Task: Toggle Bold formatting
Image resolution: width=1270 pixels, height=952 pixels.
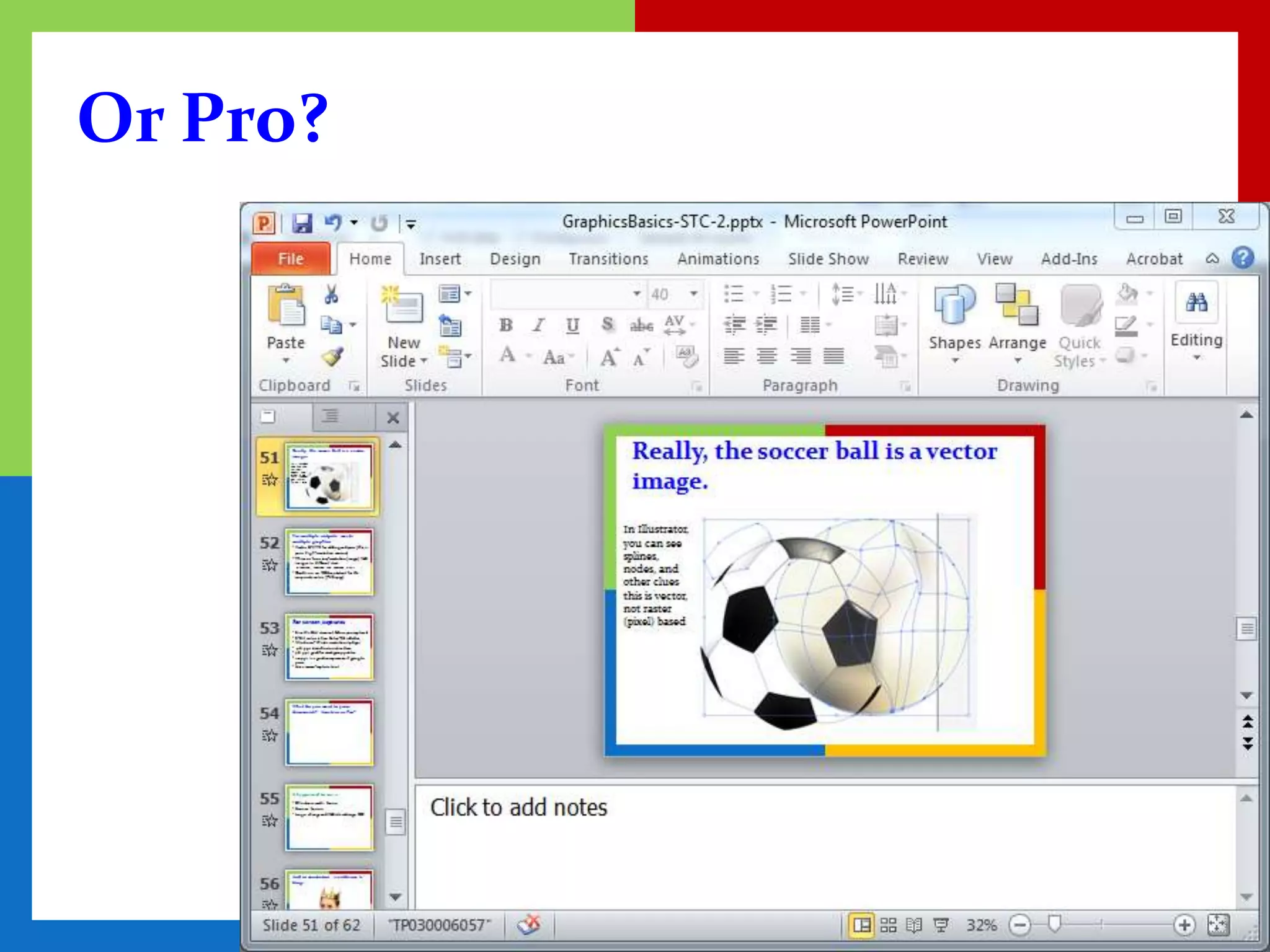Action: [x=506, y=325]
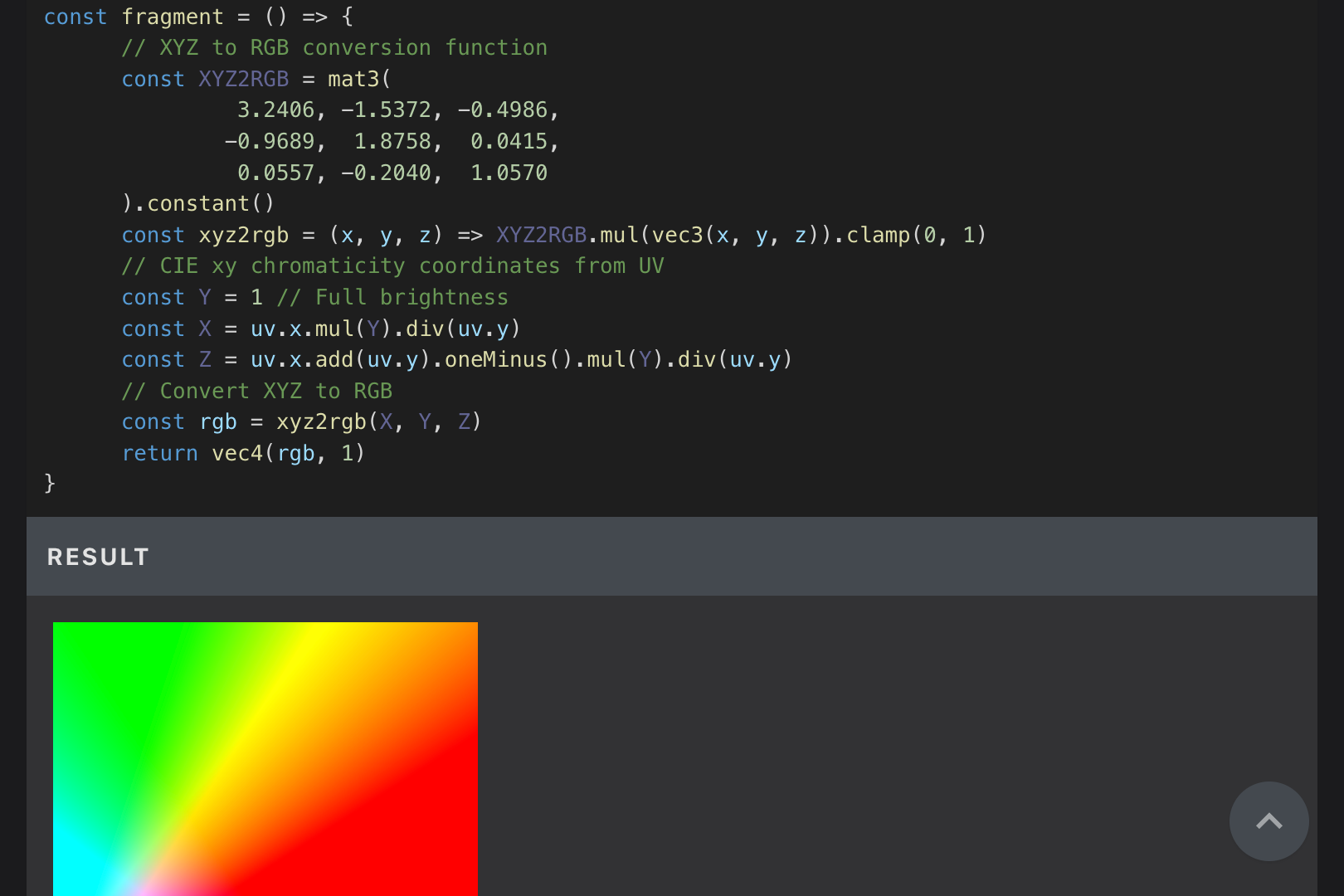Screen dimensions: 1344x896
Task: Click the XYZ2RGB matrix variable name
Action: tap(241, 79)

──────

_Problem requirements_.
What is needed is an exact repeat of only the lines from the one containing "Image resolution: width=1270" through the last line of the listing above, both ends included, without the pictures.

_Response to the task_.
Image resolution: width=1270 pixels, height=952 pixels.
Action: [x=506, y=325]
Screen dimensions: 1344x896
Task: Click the XYZ2RGB matrix variable name
Action: tap(241, 79)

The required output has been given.